I walked on the treadmill this morning to President Uchtdorf’s words of wisdom speaking to me from my desktop computer. He so wisely said,
So often we get caught up in the illusion that there is something just beyond our reach that would bring us happiness: a better family situation, a better financial situation, or the end of a challenging trial.
Ask my husband and he will tell you that I am constantly getting onto him for saying things like, “Well, when I’m done with my undergraduate degree I will be happier.” Or “When I’m only going to school and not working and going to school, I will be happier.” Or “When I get promoted I will be happier.” Or “When we are living in another country I will be happier.” I tell him all the time, “If you’re not happy now, you won’t be then!”

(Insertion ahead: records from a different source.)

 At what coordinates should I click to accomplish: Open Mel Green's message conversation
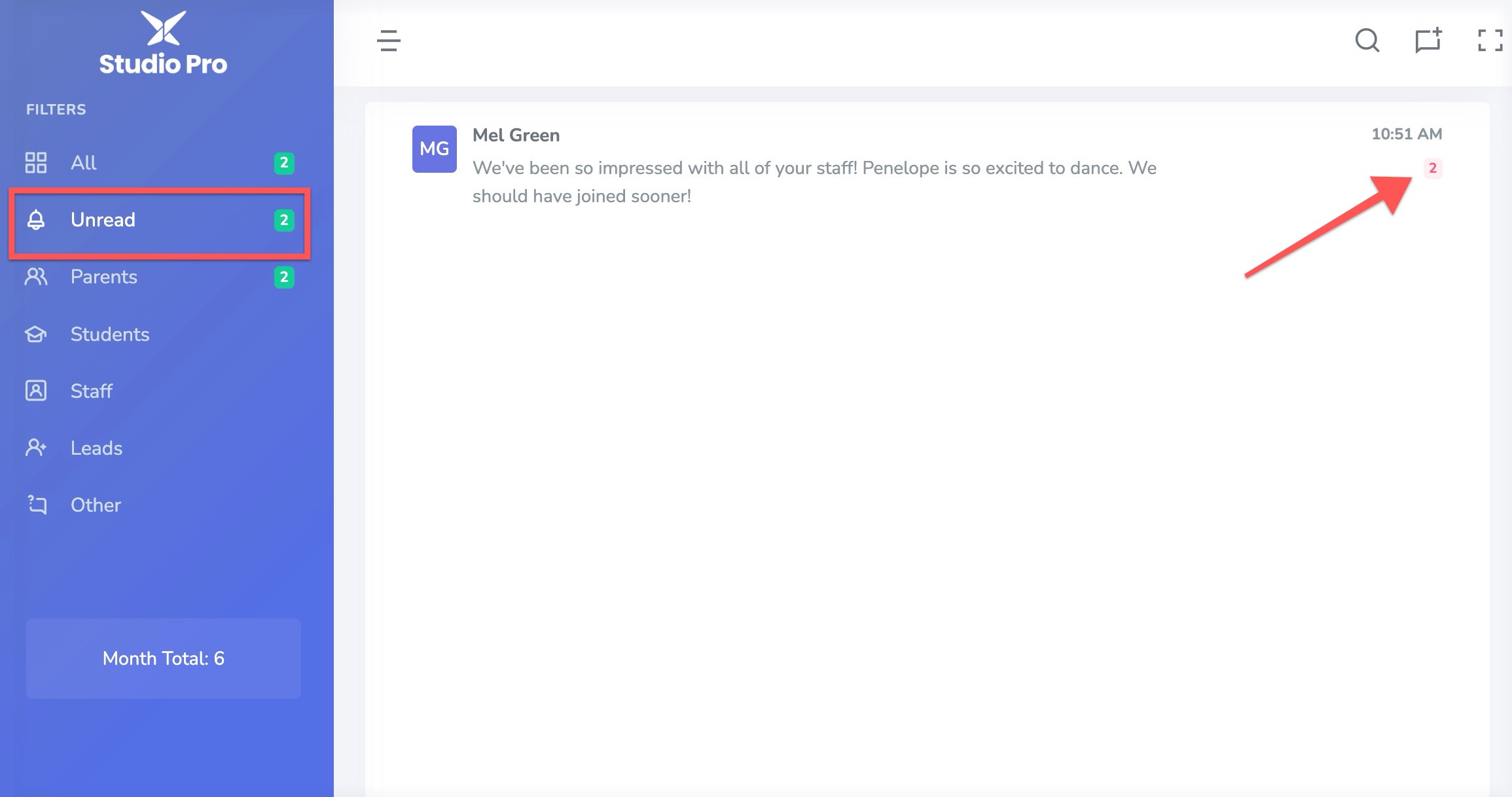pyautogui.click(x=927, y=166)
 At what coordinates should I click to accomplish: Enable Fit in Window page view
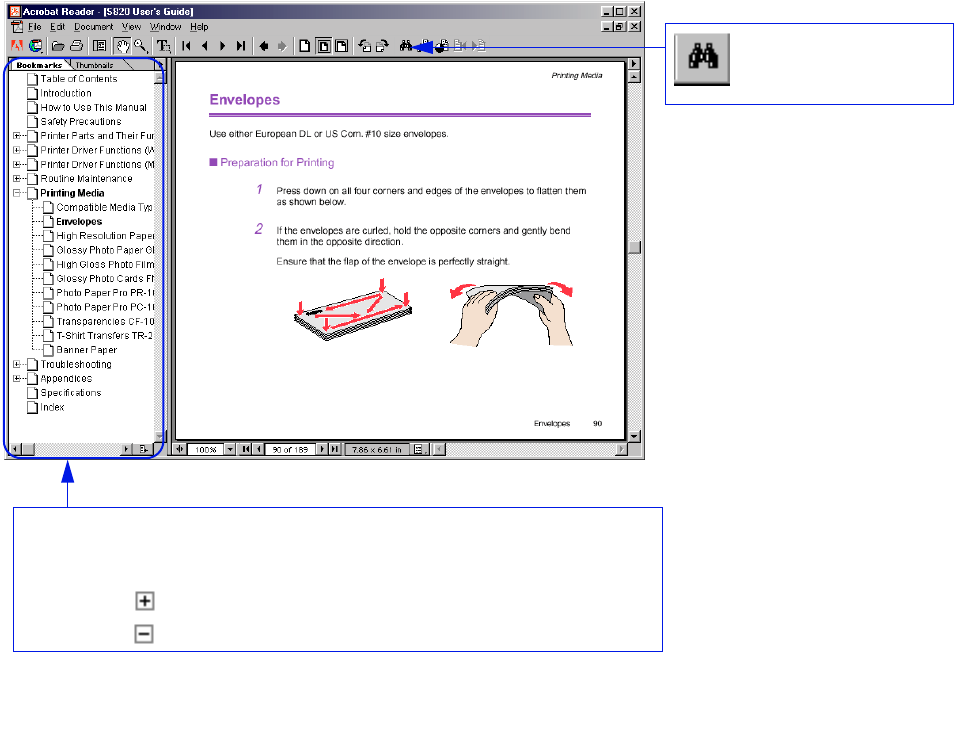coord(323,46)
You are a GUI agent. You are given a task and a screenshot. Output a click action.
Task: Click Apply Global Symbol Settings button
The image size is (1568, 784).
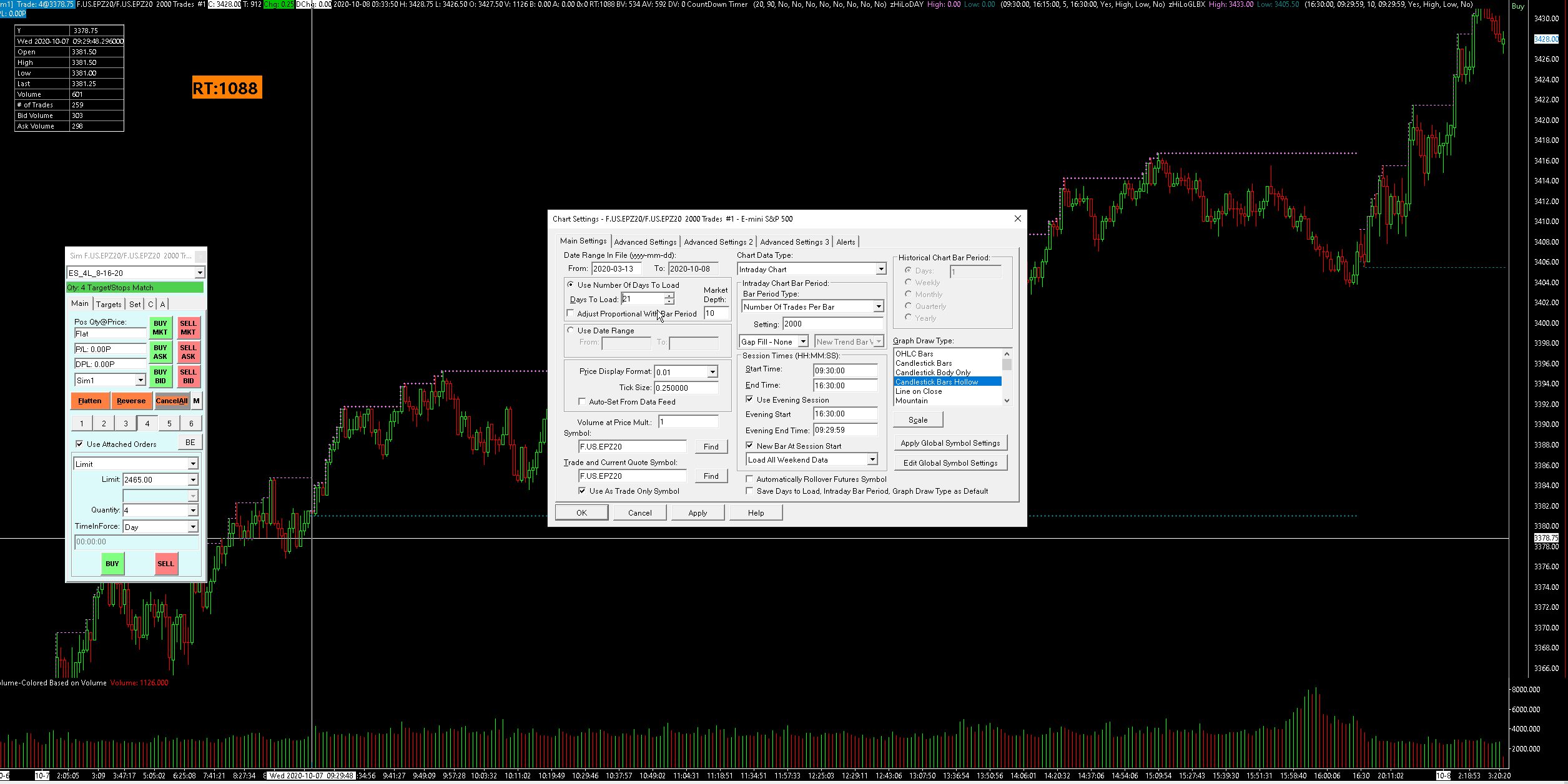(950, 443)
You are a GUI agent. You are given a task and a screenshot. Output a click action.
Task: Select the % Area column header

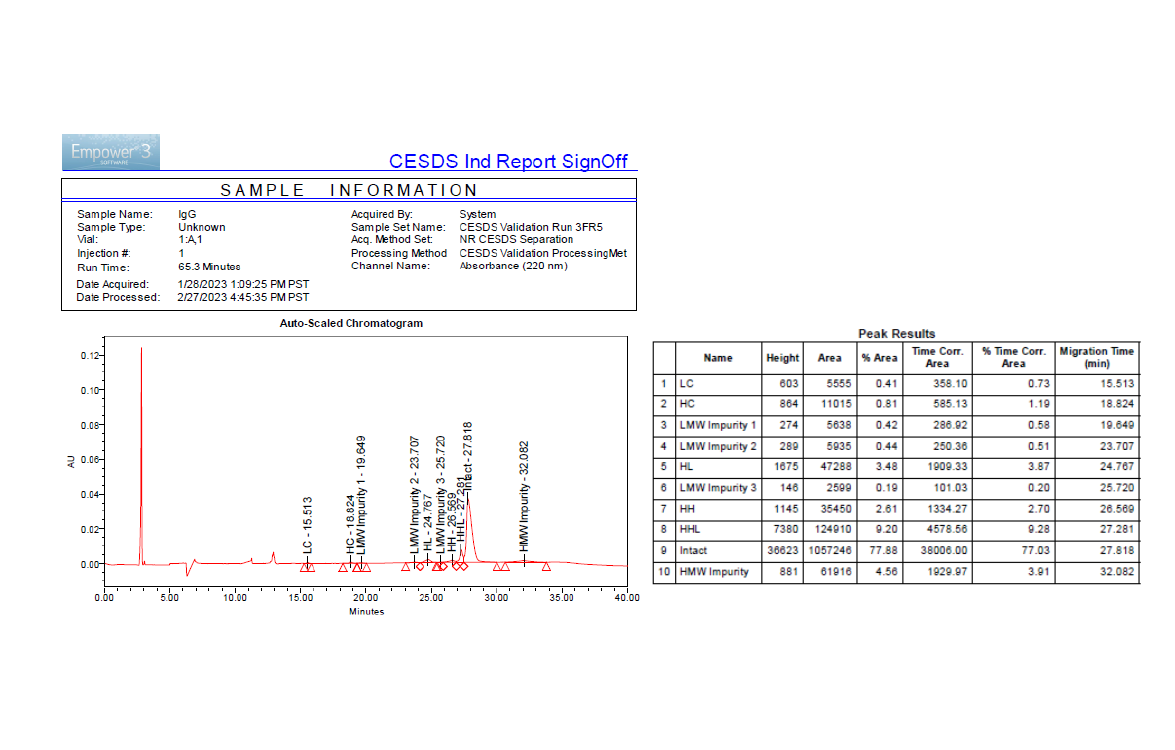tap(879, 358)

So this wasn’t completely new advice to me – I’ve been spouting it at my husband for years. But when President Uchtdorf added “the end of a challenging trial” my jaw dropped just a little bit.

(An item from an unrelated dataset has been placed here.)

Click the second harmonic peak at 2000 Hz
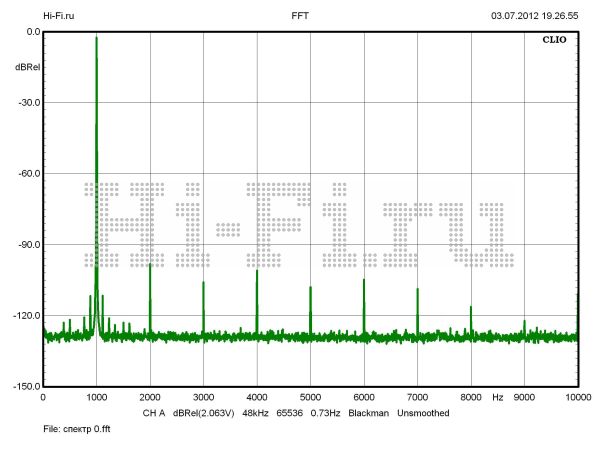The width and height of the screenshot is (600, 450). [x=150, y=266]
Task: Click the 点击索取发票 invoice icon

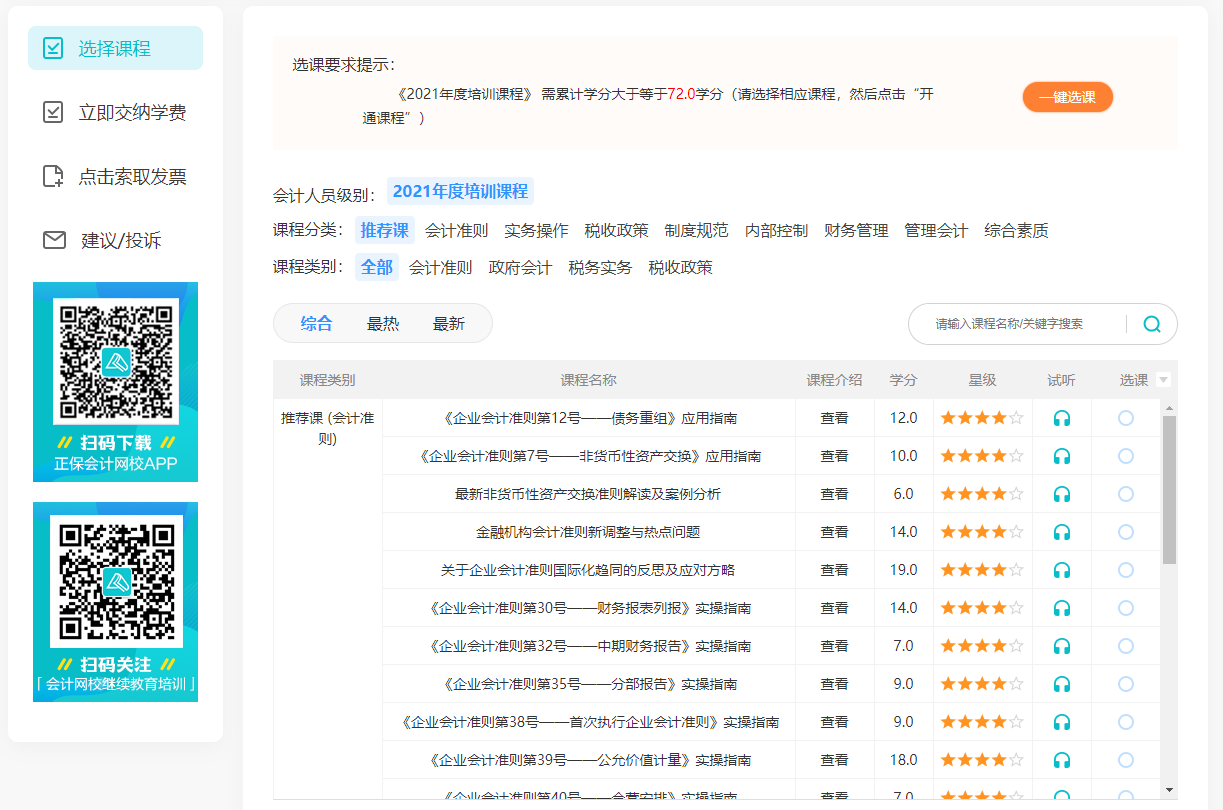Action: pos(53,177)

Brothers and sisters, no matter our circumstances, no matter our challenges or trials, there is something in each day to embrace and cherish. There is something in each day that can bring gratitude and joy if only we will see and appreciate it.
So isn’t it better to see with our eyes and hearts even the small things we can be thankful for,rather than magnifying the negative in our current condition?
This can be a very hard thing to do, especially when the negative is literally a huge rain cloud covering us. I have tried to find the good things in each day, but the challenges and trials have seemed to outweigh even all the good I could find in the world.
But I am learning that the good doesn’t make the bad go away.
Just because there are beautiful things in life – new babies, rainbows, kind people, the gospel – it doesn’t mean that there aren’t bad things. People are still murdering and robbing and there are still tornadoes and floods and earthquakes.
So being happy isn’t so much about life being all sunshine and roses. It’s not about not feeling pain. It’s about deciding to be happy regardless of the pain. I guess I am still learning exactly how to do that.
I think a lot of my recent emotional roller coaster is due to pregnancy hormones. I am definitely aware that chemical imbalances can keep a person from choosing to be happy, and I think that in the past few months that has definitely been a contributing factor. But I am still not quite sure that is all. I am certain that there are things that I am supposed to be learning from this trial. Maybe focusing on those lessons and learning to be grateful for them will help me find happiness.
How do you let yourself be happy? Have you ever had times in your life when you didn’t feel able to make that choice? What was helpful for you?